[Entries taken from a collection]
◆ ◆ ◆ ◆ ◆

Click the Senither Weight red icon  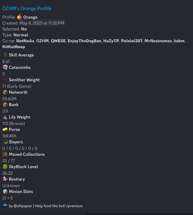point(5,80)
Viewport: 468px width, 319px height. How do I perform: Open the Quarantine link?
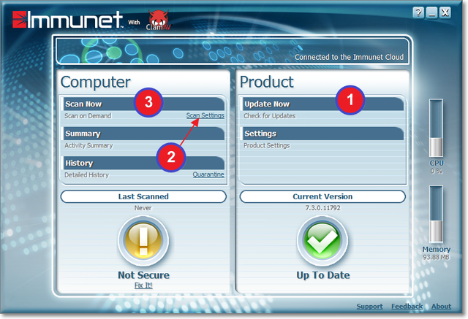point(208,174)
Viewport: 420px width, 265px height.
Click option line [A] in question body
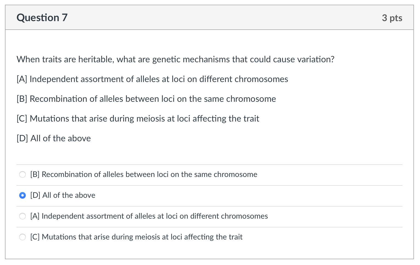pos(152,79)
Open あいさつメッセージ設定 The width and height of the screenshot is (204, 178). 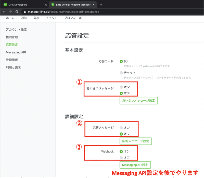click(x=138, y=101)
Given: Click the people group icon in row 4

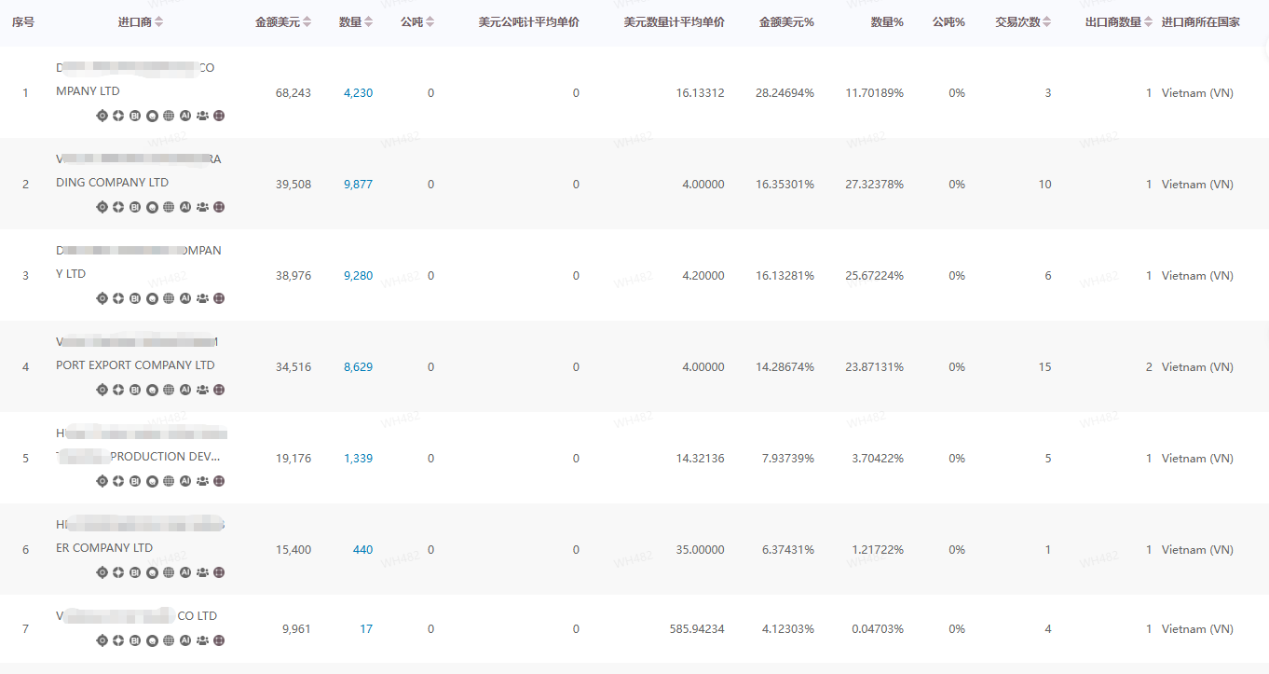Looking at the screenshot, I should (x=202, y=390).
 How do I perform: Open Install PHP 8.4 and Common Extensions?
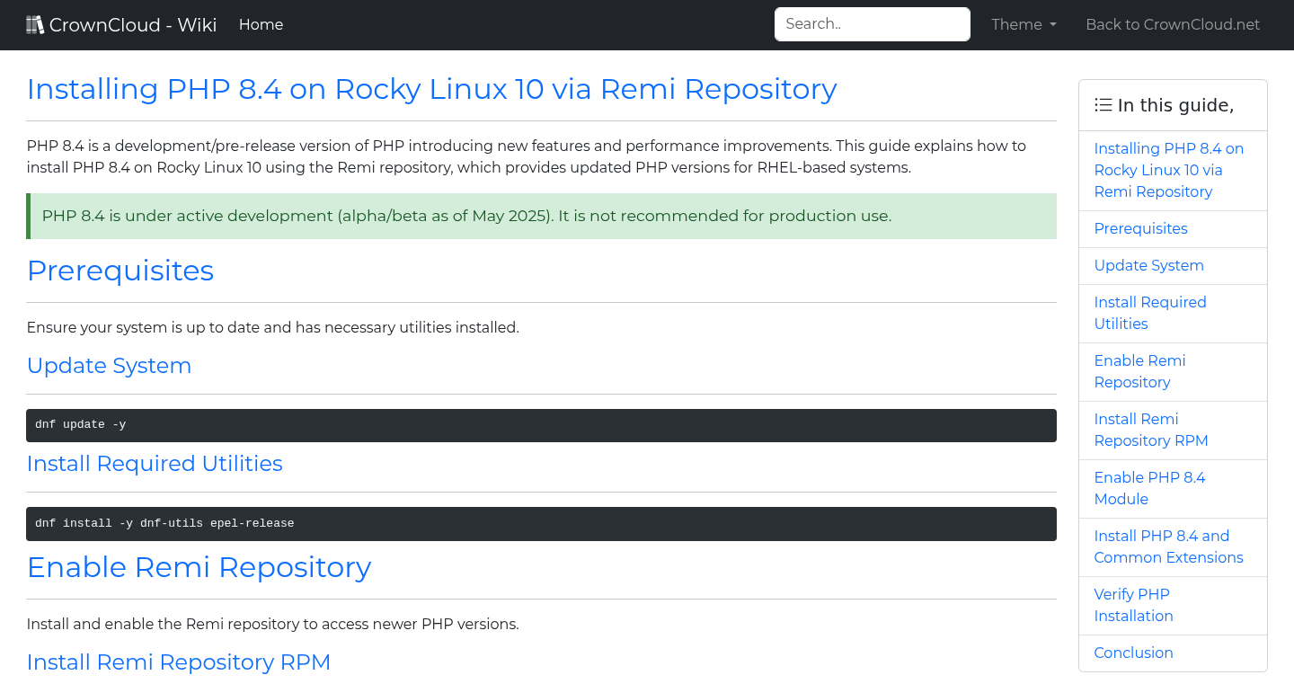tap(1168, 546)
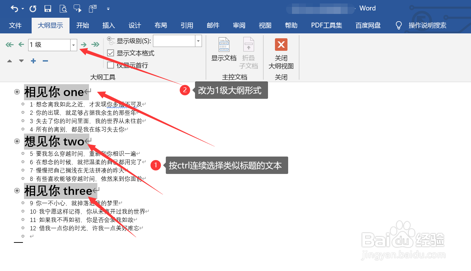Image resolution: width=471 pixels, height=271 pixels.
Task: Collapse outline content with the minus icon
Action: tap(45, 61)
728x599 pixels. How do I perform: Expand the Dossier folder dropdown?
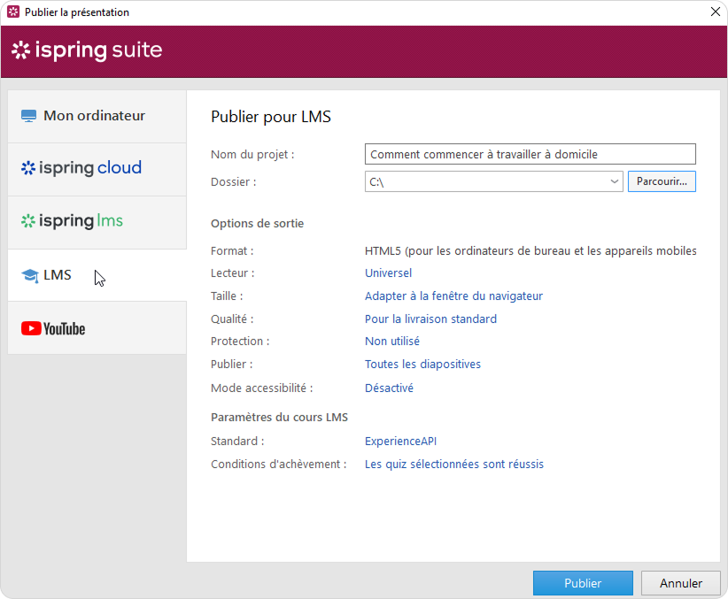615,181
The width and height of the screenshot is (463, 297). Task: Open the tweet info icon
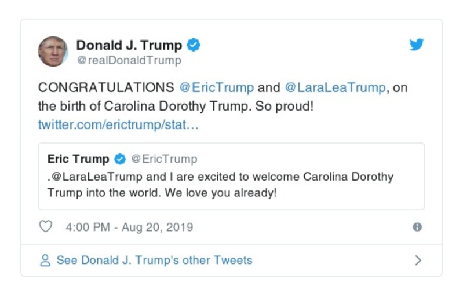coord(417,228)
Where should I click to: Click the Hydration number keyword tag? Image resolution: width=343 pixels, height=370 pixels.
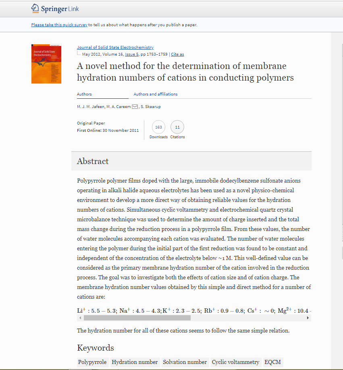click(x=135, y=362)
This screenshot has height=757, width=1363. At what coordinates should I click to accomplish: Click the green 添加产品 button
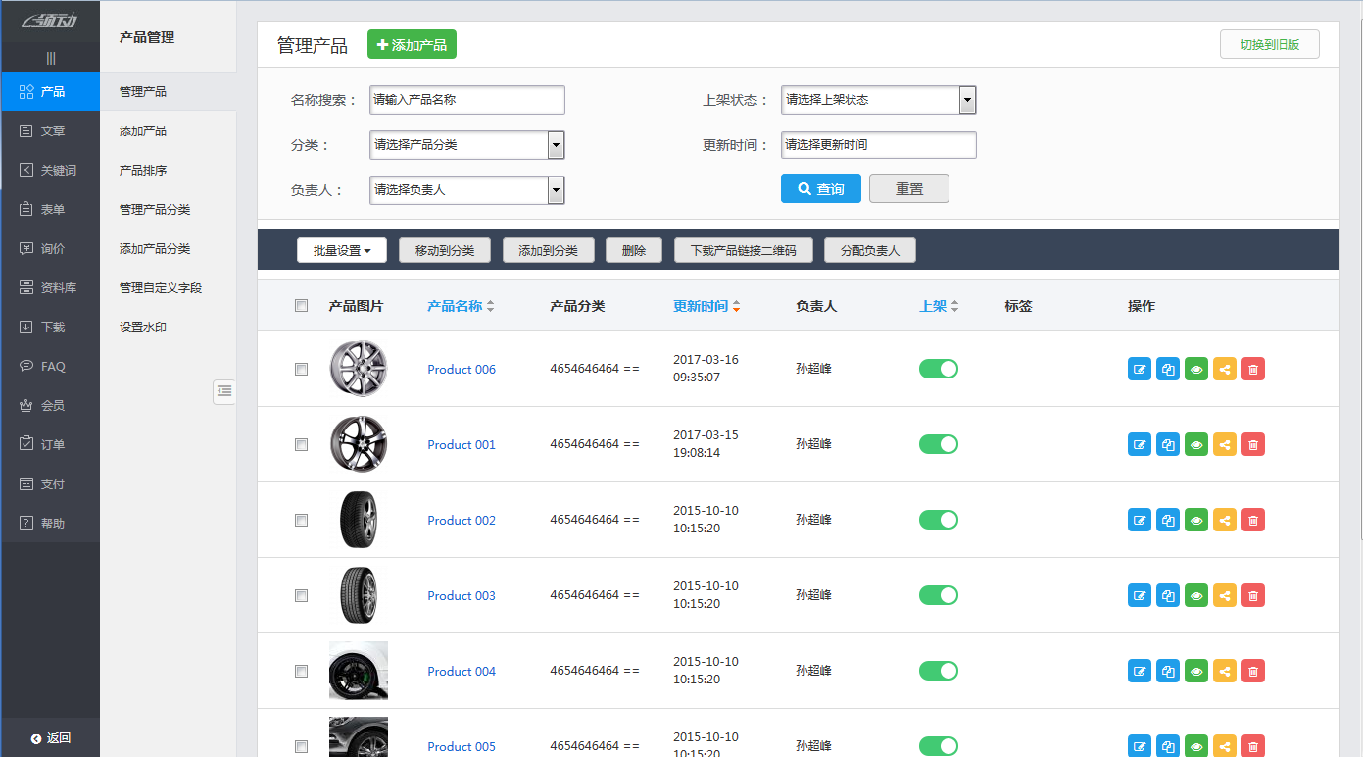(412, 45)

◆ ◆ ◆ ◆ ◆

- _Task prompt_
The range to copy runs from the line with "The width and height of the screenshot is (463, 297)." to the last line of the entries, both included; copy it exactly and leave out the pictures.

- _Solution for this exercise_
The width and height of the screenshot is (463, 297). Task: Open the tweet info icon
coord(417,228)
Where should I click to: Click the Hydration number keyword tag? Image resolution: width=343 pixels, height=370 pixels.
click(x=135, y=362)
This screenshot has height=757, width=1363. At what coordinates should I click to accomplish: Click the green 添加产品 button
(412, 45)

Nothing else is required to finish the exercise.